**TEXT SEGMENT**.
# Favorite Romantic Style, Minor Key, Russian Symphonies



## Bevo (Feb 22, 2015)

Just thought I'd ask. Tchaikovsky's last 3 numbered symphoes and his Manfred Symphony have always been some of my favorite works. Granted, I know many Russian Composers felt Tchaikovsky's Symphonis lacked that Russian nationalism flare at the time, but I can still hear some in his works. Anyways, again I'm looking for symphonies that still have that Romantic feel to them, not ones with that strong 20th Century, atonal mood, regardless of composition date. (For example, Rachmaninoff's Symphonies are perfectly fine). What are some suggestions for favorites in this category? Thanks everyone!


----------



## Heliogabo (Dec 29, 2014)

Try the last three symphonies by Anton Rubinstein, his 4th, 5th and 6th may match your search.


----------



## Strange Magic (Sep 14, 2015)

Also try Reinhold Gliere, Symphony No. 3, _Ilya Muromets_.


----------



## kyjo (Jan 1, 2018)

Many of Myaskovsky's symphonies would fit the bill (no. 22 _Symphonic Ballad_ is a particular favorite of mine). Also, Scriabin's 2nd and Weinberg's 3rd (one of his most Romantic pieces). Though Italian, Alfredo Casella's first two symphonies sound strongly Russian at times. Check out the thumping second movement from his 2nd Symphony, in particular!


----------



## T Son of Ander (Aug 25, 2015)

Kalinnikov 1 and Borodin 2 are both awesome symphonies. Glazunov has some good ones, especially (IMO) 1, 4, and 7. I also agree with the Gliere, Rubinstein, and Myaskovsky recommendations. I really like Casella, as mentioned in the last post, but I don't remember noticing it sounding Russian... I'll have to go back and listen.


----------



## Bevo (Feb 22, 2015)

Hey guys, thanks for the suggestions so far. As of right now I've only had time to listen to Borodin's 2nd (even though I have heard it before), and Rubinstein's 4th, 5th, and the first movement of his 6th. For the Rubinstein Symphonies, I wasn't huge on the 5th. The 6th is good so far, and the 4th was nice. I was very surprised at how much the opening theme of the first movement resembles Beethoven!! I just mean how much of an emphasis is placed on rhythm and rhythmic motifs!! Very nice!! Anyways, I'll keep looking into the suggestions you guys are providing. Thanks!!


----------



## Huilunsoittaja (Apr 6, 2010)

Strange Magic said:


> Also try Reinhold Gliere, Symphony No. 3, _Ilya Muromets_.


It was also Gliere's birthday yesterday, did you know? I shared that video with some friends, they absolutely loved it when I told them the story, movement by movement.


----------



## Huilunsoittaja (Apr 6, 2010)

Glazunov 4 and 5, while they are "major key" symphonies, the 4th's 1st mvmt has a lot of deep melancholy, and the 5th's 3rd mvmt is heartbreaking. He had a special gift of making major keys deeply sad.

**CHALLENGE**.
Name every distinct user who posts in the forum thread on Romantic-style Russian symphonies, counting each user only once.

Entries pointing to words and elements:
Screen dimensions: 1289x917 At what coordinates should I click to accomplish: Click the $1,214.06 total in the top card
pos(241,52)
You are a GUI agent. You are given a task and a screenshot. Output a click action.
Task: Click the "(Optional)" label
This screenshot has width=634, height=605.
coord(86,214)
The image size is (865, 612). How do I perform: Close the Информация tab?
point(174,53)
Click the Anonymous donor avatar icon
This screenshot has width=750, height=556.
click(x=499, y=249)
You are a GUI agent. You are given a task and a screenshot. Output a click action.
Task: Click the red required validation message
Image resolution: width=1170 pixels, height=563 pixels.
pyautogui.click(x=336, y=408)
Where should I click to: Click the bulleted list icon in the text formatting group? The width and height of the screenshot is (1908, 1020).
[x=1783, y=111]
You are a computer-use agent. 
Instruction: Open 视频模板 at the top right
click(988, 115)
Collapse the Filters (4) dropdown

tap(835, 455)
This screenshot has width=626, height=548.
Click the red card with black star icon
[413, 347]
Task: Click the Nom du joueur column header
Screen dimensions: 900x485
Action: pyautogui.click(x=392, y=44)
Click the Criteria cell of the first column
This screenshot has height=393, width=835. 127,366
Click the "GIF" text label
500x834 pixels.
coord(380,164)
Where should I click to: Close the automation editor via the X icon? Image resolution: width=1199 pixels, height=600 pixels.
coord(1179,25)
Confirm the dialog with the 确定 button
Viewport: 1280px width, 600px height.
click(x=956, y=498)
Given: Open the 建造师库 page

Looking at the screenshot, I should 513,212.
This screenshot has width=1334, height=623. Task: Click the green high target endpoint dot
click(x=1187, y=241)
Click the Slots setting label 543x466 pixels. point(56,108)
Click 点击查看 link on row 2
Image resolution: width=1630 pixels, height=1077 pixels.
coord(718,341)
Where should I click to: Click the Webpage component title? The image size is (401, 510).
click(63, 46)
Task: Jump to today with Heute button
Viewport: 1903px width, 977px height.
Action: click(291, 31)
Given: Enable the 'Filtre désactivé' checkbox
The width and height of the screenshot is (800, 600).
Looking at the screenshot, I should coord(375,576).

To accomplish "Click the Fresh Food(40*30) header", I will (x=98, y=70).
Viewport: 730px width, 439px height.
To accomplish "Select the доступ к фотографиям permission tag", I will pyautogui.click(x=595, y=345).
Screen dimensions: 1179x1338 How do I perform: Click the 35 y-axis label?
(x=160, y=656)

**OUTPUT FOR THIS EXERCISE**.
Bevo, Heliogabo, Strange Magic, kyjo, T Son of Ander, Huilunsoittaja